Le acque dei numerosissimi fiumi e canali (i vasi sanguigni) vengono sorvegliate giorno e notte da un poderoso sistema di sicurezza. Ma non è facile mantenere l’ordine in una nazione che ha molti miliardi di abitanti, e altrettanti nemici e clandestini.

Le comunicazioni avvengono attraverso una rete di sottili cavi elettrici, oppure tramite valigette (gli ormoni e molti altri tipi di molecole), che vengono liberate nei corsi d’acqua. Ogni valigetta possiede una serie di codici riservati solo al destinatario, che così è in grado di riconoscerla e prelevarla appena la “incrocia”.

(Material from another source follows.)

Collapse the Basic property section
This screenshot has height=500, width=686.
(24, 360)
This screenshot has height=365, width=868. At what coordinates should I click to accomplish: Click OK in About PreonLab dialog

Le valigette possono contenere segnali d’allarme lanciati dalle pattuglie che stanno perlustrando i vari distretti dell’organismo e hanno bisogno di rinforzi. Fra i primi ad accorrere sono, di norma, gli agenti del reparto Mangia-Nemici (i monociti). Grazie alle istruzioni contenute nelle valigette, identificano all’istante il luogo da cui è partito l’allarme ed entrano aprendo una breccia nelle pareti.

Quando si trovano davanti ai nemici, i monociti si trasformano, accentuando la loro aggressività e la loro potenza. Diventano, così, agenti Grande-Bocca (i macrofagi). Come in un film di fantascienza, dal loro corpo spuntano prolungamenti che permettono di avvolgere gli avversari e catturarli rapidamente, dopo avere controllato i passaporti.

I nemici vengono inghiottiti, letteralmente, e chiusi in una capsula, all’interno del corpo degli agenti: una sorta di “camera della morte”. A questo punto scatta la loro uccisione, tramite liquidi corrosivi e digestivi, che li sciolgono.